Summarize the text on health care spending in Japan in three sentences.

### Selected excerpt
--------

The second point is the impact of revisions in the national fee schedule on NME growth. The fee schedule sets the price for all procedures, drugs, devices, and so on, and it applies uniformly to all plans for reimbursement to virtually all hospitals and physicians’ offices. Revisions are politically negotiated between the government and providers, usually on a biennial basis. Exhibit 1 also shows the global average rate of change in prices for all procedures and drugs, adjusted for volume. It can be seen that medical inflation was sharply constrained in this period, averaging only 0.46 percent per year—one percentage point lower than the Consumer Price Index (CPI) of 1.46 percent. Thus, prices rose less for medical care than in the general economy. Control by the fee schedule has had a substantial effect on the NME, in that the correlation of changes in the two indices is 0.78 for 1980–2002.
However, the fee schedule only sets the price, and providers are basically paid fee-for-service. How has volume been controlled? The answer is that prices are revised individually, adjusted for each procedure and drug, and not by an across-the-board conversion rate. In particular, the prices of procedures that show large increases in volume tend to be decreased. For example, the fee for magnetic resonance imaging (MRI) of the head was reduced by 30 percent from 16,600 Yen ($151) to 11,400 Yen ($104). In addition, under tight billing rules already in effect, if imaging was performed by MRI and by computed tomography (CT) scanning in the same calendar month, the CT scan cannot be billed.5 Such examples of limiting usage via micromanagement of the fee schedule in the biennial fee revisions could be multiplied many times over. The impact on costs of introducing high-tech equipment can thereby be negated, or at least blunted. This approach has not been explored in the United States, where prices, even if regulated, are allowed to remain the same or increase.6
The government has decomposed changes in NME beyond those caused by fee-schedule revisions into three factors: population growth, population aging, and “other.” Population growth and aging have together had a constant effect because of concurrent declines in the birth rate and aging of society. In 1980 the increase in the NME because of population growth was 0.8 percent, while that of aging was 1.0 percent, for a cumulative effect of 1.8 percent. In 2002 the population effect had fallen to 0.1 percent, while the aging effect increased to 1.7 percent, for a cumulative effect of 1.8 percent. The cumulative effect of the two has remained in the range of 1.7 to 2.1 percent (mean 1.8 percent) throughout these years. It has been pointed out that aging is a negligible factor in health care spending increases in the United States.7 Its impact on costs is higher in Japan because the rate of aging is faster, and its relative share of the cost increase is far greater because other factors have much less impact than in the United States.8
The most problematic item is the residual, the “other,” which includes both changes in volume (the number of patient visits and hospital admissions) and additional factors that in Japan, as elsewhere, are ascribed to “technology.”9 The average annual increase of the “other” category was 2.8 percent during 1980–2002. That accounts for 56 percent of the total increase in NME over the period, with a higher proportion in the 1980s (67 percent) than in the 1990s (44 percent).
Although the official NME calculations do not break down the “other” category, additional data on volume as measured by the number of episodes of care provide some insight.10 Volume rose steadily from 1980 until 1996, when it reached a plateau and then declined. One factor in the drop was an increase in the copayment rate from 10 percent to 20 percent for employees in 1997, bringing a 2.8 percent drop in employee medical spending in 1998.11 Similarly, after a long political struggle, the government raised the copay in old-age health insurance from a nominal fee to 10 percent beginning in October 2002.12 The effect was immediate: Spending for this group had risen by 2.1 percent during the first half of the fiscal year (April to September) but fell by 1.4 percent in the second half.

--------

### Records supplied
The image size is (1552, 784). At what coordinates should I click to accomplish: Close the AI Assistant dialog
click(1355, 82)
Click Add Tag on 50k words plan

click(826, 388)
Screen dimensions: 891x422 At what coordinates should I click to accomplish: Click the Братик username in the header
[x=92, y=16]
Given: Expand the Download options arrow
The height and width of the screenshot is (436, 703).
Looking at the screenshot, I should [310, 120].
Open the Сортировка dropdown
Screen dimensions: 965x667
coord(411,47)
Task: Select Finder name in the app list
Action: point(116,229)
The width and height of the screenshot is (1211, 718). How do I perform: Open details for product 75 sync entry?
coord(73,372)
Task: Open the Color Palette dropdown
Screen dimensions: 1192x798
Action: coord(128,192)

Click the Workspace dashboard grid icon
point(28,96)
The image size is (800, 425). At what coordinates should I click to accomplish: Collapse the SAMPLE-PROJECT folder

--------

### Answer to this task
Japan's national fee schedule, revised through biennial political negotiation, held medical price inflation to 0.46 percent per year from 1980 to 2002 and controls volume by cutting the fees of procedures whose use grows sharply. The combined effect of population growth and aging on the NME stayed at about 1.8 percent, as a falling population effect was offset by a rising aging effect. The residual "other" category, which covers volume and technology, grew by an average of 2.8 percent annually and made up 56 percent of the total NME increase, while volume reached a plateau in 1996 and then declined, partly because of higher copayments introduced in 1997 and 2002.